Han d’ogni altro pensar la mente priva.                                                     Ont privé mon esprit de toute autre pensée.

Pero nympha celeste tanto diva                                                                   Aussi, nymphe céleste, si divine,

Ne me sia dal bel viso merzé tolta.                                                             Ne m’ôte pas la merci de ton beau visage.

 

15Si chome al chanto della bella yguana Jacopo da Bologna  ****

           Deux sopranos. La première se tient en retrait. Les attaques perlées d’une harpe, à l’unisson, la soutiennent avec douceur. La seconde remplit l’espace sonore de ses mélismes exaltés. Si bien qu’on ne remarque pas tout de suite les instruments qui festonnent sa ligne : l’un métallique et scintillant, l’autre délicatement nasillard. Deux secondes plus tard, un ténor apparaît : fondation de la polyphonie, son entrée stabilise l’édifice musical bâti de dissonances chatoyantes et de rudes consonances. Lui non plus n’est pas seul. Une corde pincée, d’abord imperceptible, illumine bientôt la voix de ses phrasés piquants. Rapidement, les instruments s’émancipent des chanteurs, leur effectif s’étoffe encore, une flûte ajoute son velours au tableau pointilliste. Quinze secondes d’une orchestration de Webern ? Le début d’un madrigal de Francesco Landini, compositeur florentin né vers 1335, Si dolce non sono chol lir’ Orfeo (« Orphée n’a pas joué avec sa lyre avec tant de douceur, quand il attirait à lui les bêtes sauvages, les oiseaux et les bois… ».)
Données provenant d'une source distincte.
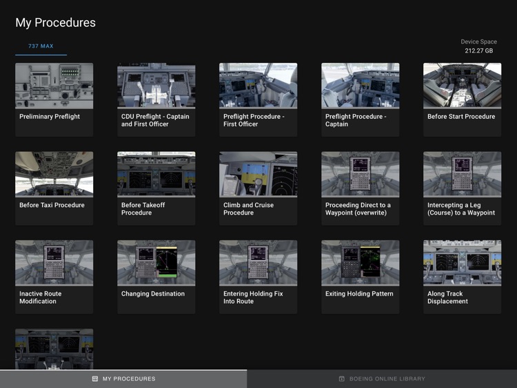Select Along Track Displacement procedure
This screenshot has height=388, width=517.
pos(463,277)
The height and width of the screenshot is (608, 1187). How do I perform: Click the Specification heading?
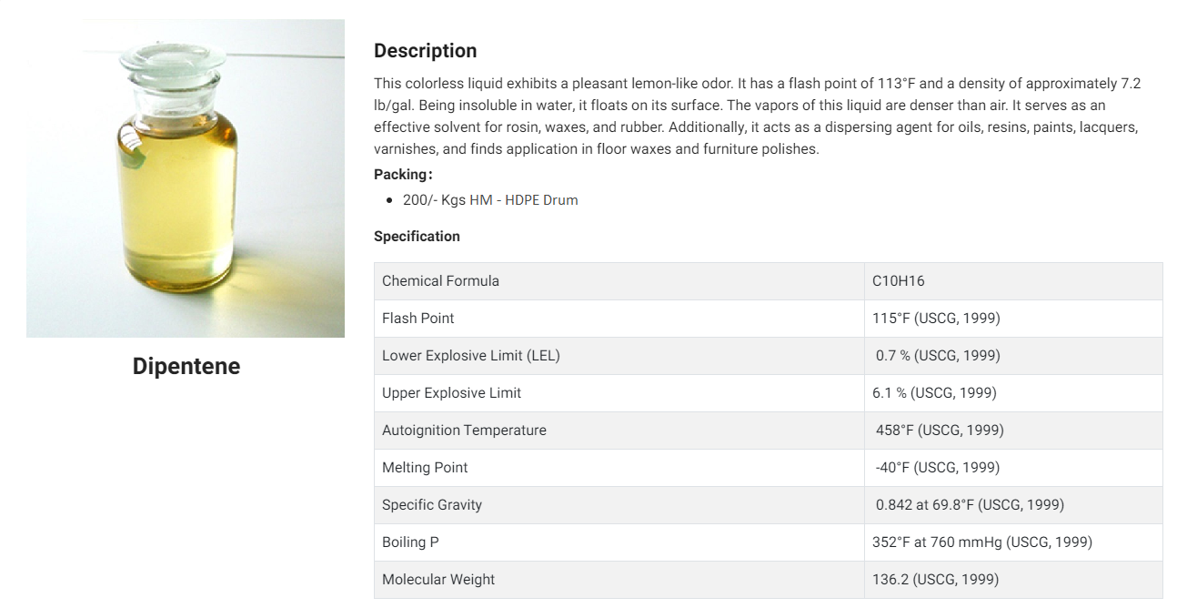[x=417, y=236]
            L’étonnante modernité de cette palette n’est cependant pas l’oeuvre du contemporain de Pétrarque. Ses pièces, comme toutes les autres en son temps (à quelques rares exceptions près), apparaissent dans les manuscrits sous la forme d’un contrepoint à deux ou trois voix, sans autre indication. Chanteurs seuls ? Chanteurs et instruments ? Ces derniers en complément ou en doublures ? Dans le passage de l’écrit au sonore, les interprètes doivent combler la part d’inconnu inhérente à ces musiques d’un autre temps. L’historicité, dès lors, implique la créativité. Et la richesse esthétique d’une interprétation traduit une quête, utopique mais fertile, de vérité historique. L’oeuvre médiévale ne se dévoile qu’à ceux qui l’étudient de près et la replacent dans son époque, dans son contexte. Le savoir, loin d’être un carcan, peut au contraire galvaniser les musiciens, les pousser à employer leur énergie créatrice à ressusciter des répertoires jadis marqués par l’improvisation et l’oralité.

            C’est en cela que La Fonte Musica excellait dès ses premiers disques. De vigoureux contrepoint qui enrichit l’estampie monodique Tre fontane à la finesse des choix d’effectif dans le suy navrés / Gnaff’a le guagnele d’Antonio Zacara da Teramo, de la douceur sensible des phrasés de Calextone de Solage à la déclamation théâtrale de Fenice fu’ de Jacopo da Bologna, l’ingéniosité expérimentale qu’ils déploient dans les œuvres du Trecento et de l’ars subtilior nous captive.

            Si l’album peint un Moyen Age à la fois vivant et empreint d’une véracité qu’un siècle et demi de recherches a construite, il exprime avec une égale éloquence nos goûts contemporains. Les innombrables mystères des manuscrits médiévaux (effectifs, timbres vocaux, phrasés, tempo, diapason, musica ficta, ornementation, ajout de voix, prononciation…) amènent les musiciens à faire des choix esthétiques bien plus tranchés que pour une sonate de Brahms ou une symphonie de Roussel. Ce principe d’incertitude devrait fragiliser leurs propositions. C’est vrai des plus médiocres, de celles qui choisissent à demi, sans projet clair, sans vision. Le jeune collectif italien y trouve, au contraire, une force qui fait écho aux interprètes pionniers de la musique médiévale : des partis pris créatifs forts cristallisent leur désir puissant de porter aux oreilles du public ces manuscrits d’un autre temps, essayant de percer les secrets qu’ils renferment encore et renfermeront toujours.

                                 Jacques Meegens, 100 albums classiques à connaître absolument, Diapason.